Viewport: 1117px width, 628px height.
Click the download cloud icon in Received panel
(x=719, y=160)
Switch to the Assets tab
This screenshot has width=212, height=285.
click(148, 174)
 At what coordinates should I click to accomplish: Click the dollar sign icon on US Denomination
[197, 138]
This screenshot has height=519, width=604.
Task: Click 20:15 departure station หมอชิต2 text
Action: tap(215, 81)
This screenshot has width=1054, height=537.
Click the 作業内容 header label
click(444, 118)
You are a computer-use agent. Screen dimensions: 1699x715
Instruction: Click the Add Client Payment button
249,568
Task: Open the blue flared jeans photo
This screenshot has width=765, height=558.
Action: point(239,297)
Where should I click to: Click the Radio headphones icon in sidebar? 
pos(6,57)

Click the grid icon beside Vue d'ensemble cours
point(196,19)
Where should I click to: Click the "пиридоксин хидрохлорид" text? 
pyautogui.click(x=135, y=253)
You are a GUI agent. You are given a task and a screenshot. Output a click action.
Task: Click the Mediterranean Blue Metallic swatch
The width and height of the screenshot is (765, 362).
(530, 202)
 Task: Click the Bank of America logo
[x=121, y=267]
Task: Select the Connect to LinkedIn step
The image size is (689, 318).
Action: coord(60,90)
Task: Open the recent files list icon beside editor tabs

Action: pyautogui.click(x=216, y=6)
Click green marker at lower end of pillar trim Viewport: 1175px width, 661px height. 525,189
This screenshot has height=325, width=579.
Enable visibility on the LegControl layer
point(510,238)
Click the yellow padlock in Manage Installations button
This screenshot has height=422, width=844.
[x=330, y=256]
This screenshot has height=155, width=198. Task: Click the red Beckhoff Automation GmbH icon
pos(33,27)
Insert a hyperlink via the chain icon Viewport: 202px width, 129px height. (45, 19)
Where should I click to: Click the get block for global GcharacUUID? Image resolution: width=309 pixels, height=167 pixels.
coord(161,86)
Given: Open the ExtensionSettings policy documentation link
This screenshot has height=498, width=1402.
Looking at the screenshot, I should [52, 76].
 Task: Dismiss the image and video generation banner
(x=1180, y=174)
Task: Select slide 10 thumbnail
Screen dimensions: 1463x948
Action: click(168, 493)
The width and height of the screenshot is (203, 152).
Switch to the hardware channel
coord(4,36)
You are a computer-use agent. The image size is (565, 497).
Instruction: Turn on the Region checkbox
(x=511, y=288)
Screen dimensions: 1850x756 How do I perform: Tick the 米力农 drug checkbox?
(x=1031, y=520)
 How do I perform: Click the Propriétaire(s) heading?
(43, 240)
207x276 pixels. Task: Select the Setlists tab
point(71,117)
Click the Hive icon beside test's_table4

• • • • •

#### WHAT YOU ARE ASKED TO DO:
Once you have read the records, output each one exactly as written.

#### SOLUTION:
Viewport: 1117px width, 628px height.
Click the download cloud icon in Received panel
(x=719, y=160)
Switch to the Assets tab
This screenshot has width=212, height=285.
click(148, 174)
 At what coordinates should I click to accomplish: Click the dollar sign icon on US Denomination
[197, 138]
This screenshot has height=519, width=604.
Task: Click 20:15 departure station หมอชิต2 text
Action: tap(215, 81)
This screenshot has width=1054, height=537.
Click the 作業内容 header label
click(444, 118)
You are a computer-use agent. Screen dimensions: 1699x715
Instruction: Click the Add Client Payment button
249,568
Task: Open the blue flared jeans photo
This screenshot has width=765, height=558.
Action: point(239,297)
Where should I click to: Click the Radio headphones icon in sidebar? 
pos(6,57)

Click the grid icon beside Vue d'ensemble cours
point(196,19)
Where should I click to: Click the "пиридоксин хидрохлорид" text? 
pyautogui.click(x=135, y=253)
You are a GUI agent. You are given a task and a screenshot. Output a click action.
Task: Click the Mediterranean Blue Metallic swatch
The width and height of the screenshot is (765, 362).
(530, 202)
 Task: Click the Bank of America logo
[x=121, y=267]
Task: Select the Connect to LinkedIn step
The image size is (689, 318).
Action: coord(60,90)
Task: Open the recent files list icon beside editor tabs

Action: pyautogui.click(x=216, y=6)
Click green marker at lower end of pillar trim Viewport: 1175px width, 661px height. 525,189
This screenshot has height=325, width=579.
Enable visibility on the LegControl layer
point(510,238)
Click the yellow padlock in Manage Installations button
This screenshot has height=422, width=844.
[x=330, y=256]
This screenshot has height=155, width=198. Task: Click the red Beckhoff Automation GmbH icon
pos(33,27)
Insert a hyperlink via the chain icon Viewport: 202px width, 129px height. (45, 19)
Where should I click to: Click the get block for global GcharacUUID? Image resolution: width=309 pixels, height=167 pixels.
coord(161,86)
Given: Open the ExtensionSettings policy documentation link
This screenshot has height=498, width=1402.
Looking at the screenshot, I should [52, 76].
 Task: Dismiss the image and video generation banner
(x=1180, y=174)
Task: Select slide 10 thumbnail
Screen dimensions: 1463x948
Action: click(168, 493)
The width and height of the screenshot is (203, 152).
Switch to the hardware channel
coord(4,36)
You are a computer-use agent. The image size is (565, 497).
Instruction: Turn on the Region checkbox
(x=511, y=288)
Screen dimensions: 1850x756 How do I perform: Tick the 米力农 drug checkbox?
(x=1031, y=520)
 How do I perform: Click the Propriétaire(s) heading?
(43, 240)
207x276 pixels. Task: Select the Setlists tab
point(71,117)
Click the Hive icon beside test's_table4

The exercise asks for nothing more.